The major heat exchanger components of a plate-fin, cross-flow core include corrugated fins, parting sheets, and channel edge closures. As mentioned, the use of C/C composites allows each component to be tailored for thermal and structural performance through materials and processing selection. Although this option exists, it is often labor intensive or processing becomes a cost limiting factor. For these reasons, a plain plate-fin design has been envisioned for the C/C recuperator core.
The corrugated plate-fins require both thermal and structural design considerations. High in-plane thermal conductivity is most important, therefore fiber orientation in the direction of conductivity must be considered for optimization. High-thermal conductivity fibers and a dense graphitic matrix will also aid thermal performance. The increase in performance by fiber selection and orientation could ease the concern over plain-fin geometry and help reduce the projected volume penalty. Also, since heat transfer surface area within the core dominates performance, the fin packing density must be enhanced. Reducing the plate-fin thickness to increase packing density is required but is limited by fabricability concerns.

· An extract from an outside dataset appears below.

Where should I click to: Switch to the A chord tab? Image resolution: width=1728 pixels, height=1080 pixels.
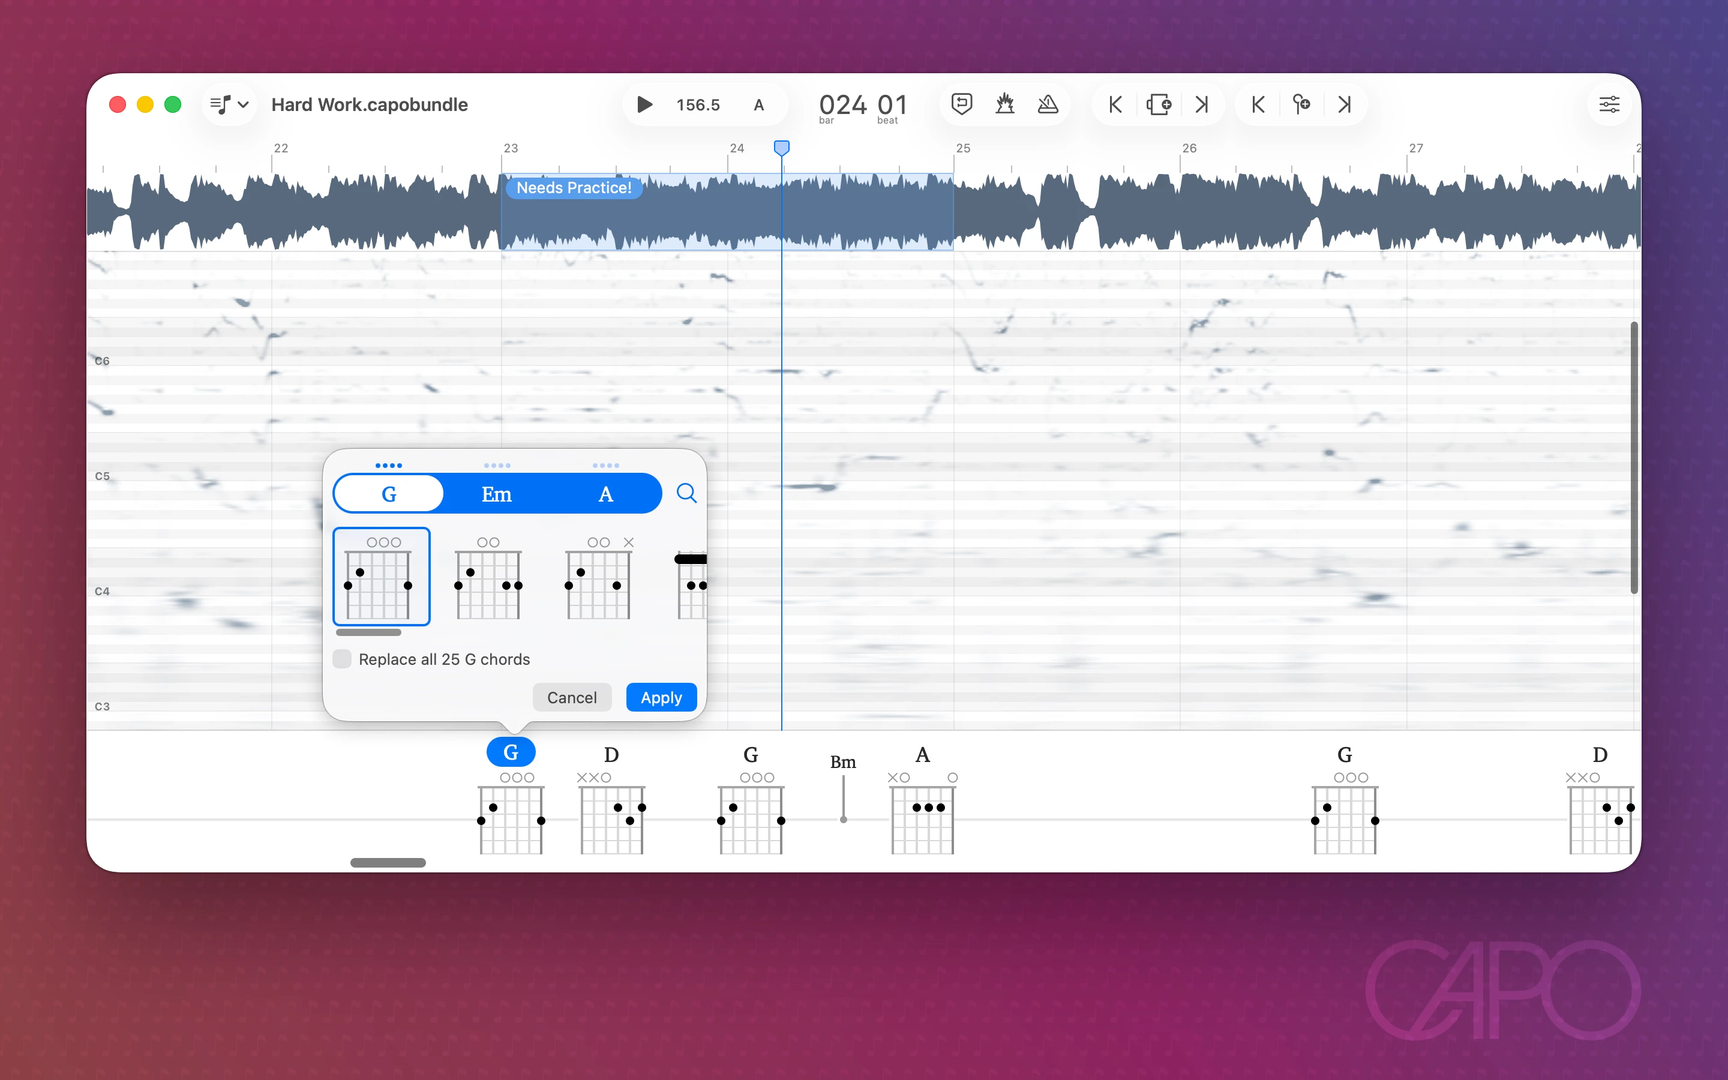(x=606, y=494)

The parting sheets serve primarily a structural function and are the principal leakage boundary between the hot and cold airflow streams. For the parting sheets, through-plane conductivity is important and sheets should be as thin as possible while meeting thermal, structural, and permeability requirements. Since C/C composites are inherently porous, additional processing steps must be utilized to increase the composite density. The use of thin metallic foils between the parting sheets may help to prevent leakage, but incorporates more challenges to the fabrication concern. The metallic foils must have a low coefficient of thermal expansion and high-temperature capabilities, and must meet compatibility requirements with the composite and gas Brayton system.

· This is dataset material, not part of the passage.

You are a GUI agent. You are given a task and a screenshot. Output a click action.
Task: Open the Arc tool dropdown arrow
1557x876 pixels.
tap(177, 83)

Channel edge closures serve a structural function by acting as load carrying members and leakage boundaries. For the conceptual recuperator design, the side- and end-walls are expected to be metallic to meet the critical permeability requirements. The composite core and metallic pressure boundary must be compatible and conform to the ASME boiler and pressure-vessel code.
Fabrication of a C/C heat exchanger core has been demonstrated for aircraft applications. Conventional core design mimics the procedure used to produce metallic heat exchangers by brazing each corrugated layer to the flat parting sheet on both the top and bottom to form a layer. Each layer is brazed together to form the core. The study showed that fin heights varied up to 6%, with only the high points attaching to the parting sheet, thus reducing structural performance. The study concluded that control over composite fabrication is essential and must be further developed.
An innovative approach to minimize fabrication and cost, while maintaining thermal and structural performance has also been evaluated. This integral plate-fin design took advantage of the unique fabrication possibilities of C/C composite materials. Instead of processing each layer of the HX core individually and brazing them together, the integral design allows each alyer to be constructed and co-cured as an integral unit. The size of the Prometheus recuperator may prevent the use of this technology.
The study also demonstrated C/C material optimization in the HX design. Commercial materials and existing processes were used to reduce time and cost. Three standard processing methods were evaluated to give favorable properties. The high thermal conductivity process used more costly steps to produce a graphitic composite from a pitch-matrix prepreg. The structural process was less expensive and optimized mechanical properties by pyrolyzing a phenolic-matrix prepreg without graphitization. Finally, the mixed method pyrolized and graphitized a phenolic-resin prepreg to provide intermediate strength and thermal properties.
It is expected that current C/C recuperator fabrication development by Allcomp will take these problems into consideration. Innovative approaches to reduce cost and ease of fabrication may be utilized while maintaining quality.